Tra pochi mesi in Cina sarà presentato il XV piano quinquennale che traccerà le linee guida dell’economia cinese per i prossimi cinque anni, dal 2026 al 2030. In attesa di capire nel dettaglio la strada indicata da Pechino per il futuro del Paese, è quindi il momento per fare il punto sui risultati raggiungi tra il 2021 e il 2025, i cinque anni del XIV piano quinquennale, che ormai volge al termine. Il governo cinese lo ha fatto in occasione della IV Sessione Plenaria del XX Comitato Centrale del Partito Comunista, svoltasi a Pechino dal 20 al 23 ottobre, dando una valutazione estremamente positiva dei principali risultati di sviluppo conseguiti dalla Cina durante l’ultimo quinquennio.

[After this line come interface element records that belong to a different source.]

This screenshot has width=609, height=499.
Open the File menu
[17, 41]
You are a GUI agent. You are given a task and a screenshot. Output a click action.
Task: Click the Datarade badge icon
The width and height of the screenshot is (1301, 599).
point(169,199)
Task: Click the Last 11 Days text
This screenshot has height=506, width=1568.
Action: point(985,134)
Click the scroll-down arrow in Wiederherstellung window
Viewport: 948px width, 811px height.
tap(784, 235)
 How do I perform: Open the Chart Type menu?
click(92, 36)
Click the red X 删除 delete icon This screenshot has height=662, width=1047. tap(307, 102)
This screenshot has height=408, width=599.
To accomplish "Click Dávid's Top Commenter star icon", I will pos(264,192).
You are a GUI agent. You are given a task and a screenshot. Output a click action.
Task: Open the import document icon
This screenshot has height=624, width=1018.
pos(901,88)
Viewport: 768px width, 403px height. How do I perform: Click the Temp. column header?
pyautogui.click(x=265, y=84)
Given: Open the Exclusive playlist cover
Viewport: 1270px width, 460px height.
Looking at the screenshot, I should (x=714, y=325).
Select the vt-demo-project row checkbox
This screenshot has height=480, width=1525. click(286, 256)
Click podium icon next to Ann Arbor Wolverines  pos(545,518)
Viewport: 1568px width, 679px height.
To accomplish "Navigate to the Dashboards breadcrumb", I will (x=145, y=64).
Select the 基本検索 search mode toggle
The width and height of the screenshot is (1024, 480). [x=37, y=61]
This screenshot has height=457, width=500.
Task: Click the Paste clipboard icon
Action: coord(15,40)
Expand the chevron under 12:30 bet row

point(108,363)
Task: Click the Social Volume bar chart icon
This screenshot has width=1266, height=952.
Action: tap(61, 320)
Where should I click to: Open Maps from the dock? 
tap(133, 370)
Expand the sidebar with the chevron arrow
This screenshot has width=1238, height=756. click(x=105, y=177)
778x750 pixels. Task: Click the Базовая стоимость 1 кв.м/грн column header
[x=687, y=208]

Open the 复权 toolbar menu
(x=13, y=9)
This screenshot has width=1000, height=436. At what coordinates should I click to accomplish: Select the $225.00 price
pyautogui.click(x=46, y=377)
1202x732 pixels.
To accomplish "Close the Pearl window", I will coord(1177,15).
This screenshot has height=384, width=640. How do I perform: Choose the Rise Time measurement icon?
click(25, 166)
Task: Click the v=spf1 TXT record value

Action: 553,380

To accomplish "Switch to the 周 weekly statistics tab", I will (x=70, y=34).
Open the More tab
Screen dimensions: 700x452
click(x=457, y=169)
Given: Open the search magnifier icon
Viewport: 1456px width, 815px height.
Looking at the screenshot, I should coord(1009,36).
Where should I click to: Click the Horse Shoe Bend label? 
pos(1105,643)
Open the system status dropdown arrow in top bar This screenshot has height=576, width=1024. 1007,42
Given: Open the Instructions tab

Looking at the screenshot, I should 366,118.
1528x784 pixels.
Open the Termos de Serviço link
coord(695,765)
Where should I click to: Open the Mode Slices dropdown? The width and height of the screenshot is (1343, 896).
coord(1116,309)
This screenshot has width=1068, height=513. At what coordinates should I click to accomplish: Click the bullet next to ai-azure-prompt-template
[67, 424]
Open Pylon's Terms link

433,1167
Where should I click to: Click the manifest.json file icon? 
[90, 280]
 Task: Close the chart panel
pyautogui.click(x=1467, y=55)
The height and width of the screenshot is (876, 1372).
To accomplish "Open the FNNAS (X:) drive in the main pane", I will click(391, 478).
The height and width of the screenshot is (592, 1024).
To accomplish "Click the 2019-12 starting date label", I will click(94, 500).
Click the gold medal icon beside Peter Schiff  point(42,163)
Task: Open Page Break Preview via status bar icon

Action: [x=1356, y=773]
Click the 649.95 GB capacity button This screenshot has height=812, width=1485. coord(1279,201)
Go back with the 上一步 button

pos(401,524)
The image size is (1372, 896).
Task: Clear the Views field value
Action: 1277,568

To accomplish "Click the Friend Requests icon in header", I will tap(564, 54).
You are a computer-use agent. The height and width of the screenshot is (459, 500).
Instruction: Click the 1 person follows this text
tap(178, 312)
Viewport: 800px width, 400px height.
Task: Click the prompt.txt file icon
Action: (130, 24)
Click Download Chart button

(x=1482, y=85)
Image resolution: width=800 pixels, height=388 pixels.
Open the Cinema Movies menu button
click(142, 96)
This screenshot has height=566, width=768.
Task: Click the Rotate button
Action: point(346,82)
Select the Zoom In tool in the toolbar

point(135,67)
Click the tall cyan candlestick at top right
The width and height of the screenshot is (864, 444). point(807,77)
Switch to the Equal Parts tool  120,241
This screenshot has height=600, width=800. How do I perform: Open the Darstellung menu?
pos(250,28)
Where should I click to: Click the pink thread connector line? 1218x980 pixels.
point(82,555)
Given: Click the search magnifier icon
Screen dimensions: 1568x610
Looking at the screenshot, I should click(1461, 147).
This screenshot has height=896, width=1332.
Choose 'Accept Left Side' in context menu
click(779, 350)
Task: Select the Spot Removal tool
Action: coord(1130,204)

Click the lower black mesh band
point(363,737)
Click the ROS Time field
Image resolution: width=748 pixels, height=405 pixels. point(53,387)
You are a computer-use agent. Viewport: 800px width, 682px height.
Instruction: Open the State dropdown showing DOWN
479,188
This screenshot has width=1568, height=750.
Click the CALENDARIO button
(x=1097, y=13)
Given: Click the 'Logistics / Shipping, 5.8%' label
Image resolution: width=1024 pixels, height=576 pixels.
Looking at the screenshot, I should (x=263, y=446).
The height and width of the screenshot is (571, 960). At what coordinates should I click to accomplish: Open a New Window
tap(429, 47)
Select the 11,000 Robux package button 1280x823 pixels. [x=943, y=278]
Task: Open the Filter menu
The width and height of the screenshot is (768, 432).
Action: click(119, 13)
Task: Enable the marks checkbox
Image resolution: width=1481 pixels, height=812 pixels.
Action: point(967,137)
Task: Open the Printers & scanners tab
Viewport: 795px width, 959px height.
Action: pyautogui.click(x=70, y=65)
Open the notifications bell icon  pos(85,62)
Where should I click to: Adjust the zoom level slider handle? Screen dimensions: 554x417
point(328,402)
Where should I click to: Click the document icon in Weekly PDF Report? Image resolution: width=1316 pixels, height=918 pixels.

Nonostante nel 2021 il mondo fosse ancora alle prese con gli strascichi della pandemia e negli ultimi anni la situazione internazionale sia stata contraddistinta da una forte instabilità, la Cina è riuscita a centrare gli obiettivi che si era prefissata sul piano dello sviluppo economico, dell’innovazione, del benessere della popolazione, dello sviluppo “verde”, della sicurezza alimentare ed energetica.
SVILUPPO ECONOMICO
Il Pil cinese è continuato a crescere in maniera stabile, attestandosi su percentuali intorno al 5%, confermate anche nei primi tre trimestri dell’anno in corso, in cui è cresciuto del 5,2%. Andamento analogo per l’interscambio tra la Cina e il resto del mondo, con le esportazioni aumentate a un ritmo maggiore rispetto alle importazioni, in linea con il modello della “doppia circolazione” che punta a rafforzare il mercato interno e diminuire la dipendenza dell’export. Nei primi tre trimestri del 2025, l’export ha registrato una crescita del 7,1%, l’industria ad alta tecnologia del 9,6%, la produzione di attrezzature del 9,7% e le vendite al dettaglio del 4,5%.
INNOVAZIONE E TECNOLOGIA
In questi anni la Cina ha puntato molto su innovazione e tecnologia. È stata, quindi, aumentata la spesa in ricerca e sviluppo, sono stati potenziati settori strategici, quali semiconduttori, biotecnologie e infrastrutture digitali, e sono state sviluppate le nuove infrastrutture, come 5G e reti intelligenti.
BENESSERE SOCIALE
Tra le priorità del governo cinese anche i settori dell’istruzione, della salute e della sicurezza sociale, con un aumento del livello medio di istruzione, il miglioramento dell’accesso ai servizi pubblici, in ambito sanitario e assistenziale, una riduzione del tasso di disoccupazione urbana e del divario tra il reddito urbano e quello rurale.
SVILUPPO VERDE E AMBIENTE
In primo piano anche le politiche ambientali la cui attuazione ha portato a una riduzione del consumo di energia e delle emissioni di diossido di carbonio per unità di Pil. La Cina si è distinta per gli investimenti nel settore dei veicoli a nuova energia, con le automobili elettriche e ibride che sono passate da meno di 5 milioni nel 2020 agli oltre 31 milioni nel 2024, e della transizione energetica.
Parallelamente è stata aumentata la copertura forestale, con l’obiettivo di raggiungere il 24% del territorio nazionale. Questi interventi si sono tradotti in un miglioramento della qualità delle acque e dell’aria urbana. Inoltre, con oltre 172 progetti avviati, 95.000 laghi artificiali e 318.000 km di argini, che rappresentano il più grande sistema di infrastrutture idrauliche del mondo, la Cina è arrivata a garantire la sicurezza idrica e l’irrigazione efficiente, promuovendo anche la protezione ecologica dei fiumi e dei laghi.